Many languages do not distinguish vowel length phonemically. Those that do usually distinguish between short vowels and long vowels. A very few languages distinguish three phonemic vowel lengths, such as Luiseño and Mixe. However, some languages with two vowel lengths also have words in which long vowels appear adjacent to other short or long vowels of the same type: Japanese hōō "phoenix" or Ancient Greek ἀάατος [a.áː.a.tos][1] "inviolable". Some languages that do not ordinarily have phonemic vowel length but permit vowel hiatus may similarly exhibit sequences of identical vowel phonemes that yield phonetically long vowels, such as Georgian გააადვილებ [ɡa.a.ad.vil.eb] "you will facilitate it".

Stress is often reinforced by allophonic vowel length, especially when it is lexical.

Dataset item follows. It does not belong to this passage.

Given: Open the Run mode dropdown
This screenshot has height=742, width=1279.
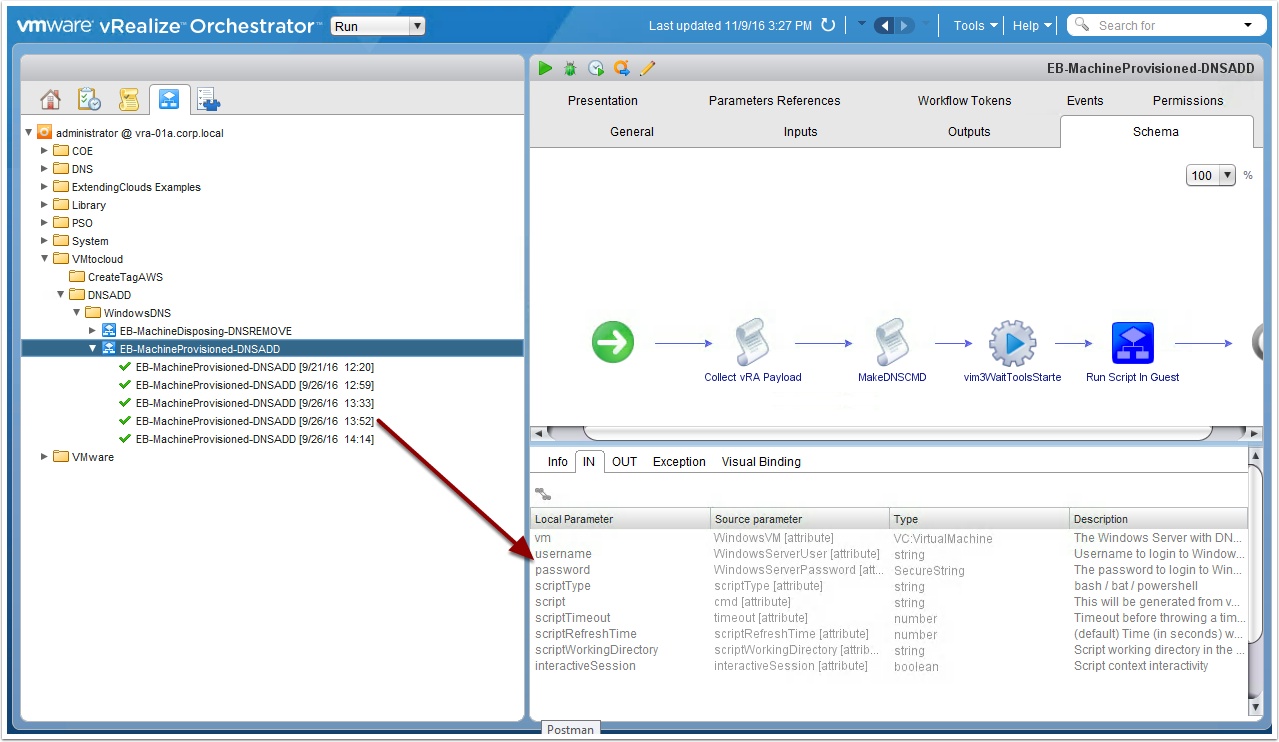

For example, French long vowels always occur on stressed syllables. Finnish, a language with two phonemic lengths, indicates the stress by adding allophonic length. This gives four distinctive lengths and five physical lengths: short and long stressed vowels, short and long unstressed vowels, and a half-long vowel, which is a short vowel found in a syllable immediately preceded by a stressed short vowel, e.g. i-so.

Among the languages that have distinctive vowel length, there are some where it may only occur in stressed syllables, e.g. in the Alemannic German dialect and Egyptian Arabic. In languages such as Czech, Finnish or Classical Latin, vowel length is distinctive in unstressed syllables as well.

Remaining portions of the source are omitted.